▽

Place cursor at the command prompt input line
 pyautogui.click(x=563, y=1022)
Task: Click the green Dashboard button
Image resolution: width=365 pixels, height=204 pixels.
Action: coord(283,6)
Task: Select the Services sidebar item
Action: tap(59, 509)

△

Output, exactly and with no other text, the line that contains "Task: Click the green Dashboard button" and all lines from there to the end of the records.

Task: Click the green Dashboard button
Image resolution: width=365 pixels, height=204 pixels.
Action: coord(283,6)
Task: Select the Services sidebar item
Action: tap(59, 509)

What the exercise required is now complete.